● Records shown
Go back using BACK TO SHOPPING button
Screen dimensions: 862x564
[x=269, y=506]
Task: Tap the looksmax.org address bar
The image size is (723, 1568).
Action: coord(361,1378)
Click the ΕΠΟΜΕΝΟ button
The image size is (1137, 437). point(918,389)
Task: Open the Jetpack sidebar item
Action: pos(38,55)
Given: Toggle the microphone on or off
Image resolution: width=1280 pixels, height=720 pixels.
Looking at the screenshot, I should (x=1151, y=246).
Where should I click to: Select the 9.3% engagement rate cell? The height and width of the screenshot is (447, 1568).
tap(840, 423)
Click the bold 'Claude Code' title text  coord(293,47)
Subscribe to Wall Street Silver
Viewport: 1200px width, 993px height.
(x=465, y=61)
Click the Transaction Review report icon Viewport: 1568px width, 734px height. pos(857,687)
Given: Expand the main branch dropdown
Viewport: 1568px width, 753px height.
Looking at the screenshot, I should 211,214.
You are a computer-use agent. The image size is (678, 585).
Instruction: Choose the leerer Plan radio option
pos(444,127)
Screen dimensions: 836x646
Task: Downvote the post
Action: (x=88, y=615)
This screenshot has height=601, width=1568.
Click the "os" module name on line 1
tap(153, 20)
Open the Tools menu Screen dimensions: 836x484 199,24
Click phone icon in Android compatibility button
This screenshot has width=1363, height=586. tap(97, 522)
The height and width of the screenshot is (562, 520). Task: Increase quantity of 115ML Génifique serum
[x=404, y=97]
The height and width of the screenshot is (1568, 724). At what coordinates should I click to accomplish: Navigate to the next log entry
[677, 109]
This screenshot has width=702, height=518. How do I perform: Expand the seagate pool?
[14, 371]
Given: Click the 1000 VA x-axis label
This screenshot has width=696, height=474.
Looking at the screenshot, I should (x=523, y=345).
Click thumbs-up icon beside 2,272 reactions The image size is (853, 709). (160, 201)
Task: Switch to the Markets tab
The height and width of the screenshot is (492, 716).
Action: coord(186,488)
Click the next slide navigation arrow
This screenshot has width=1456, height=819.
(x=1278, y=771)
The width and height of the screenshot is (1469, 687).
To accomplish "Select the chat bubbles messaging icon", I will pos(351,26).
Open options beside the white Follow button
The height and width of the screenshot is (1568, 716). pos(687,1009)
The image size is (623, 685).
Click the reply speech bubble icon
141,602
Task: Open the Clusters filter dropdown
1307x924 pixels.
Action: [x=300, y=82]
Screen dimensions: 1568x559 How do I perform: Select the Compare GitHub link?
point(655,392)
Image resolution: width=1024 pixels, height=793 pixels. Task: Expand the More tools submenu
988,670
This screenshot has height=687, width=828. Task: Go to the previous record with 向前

● What needs to be done
Find and copy every line in the entries above where the string "Given" occurs.

● Answer section
Given: Toggle the microphone on or off
Given: Expand the main branch dropdown
Given: Click the 1000 VA x-axis label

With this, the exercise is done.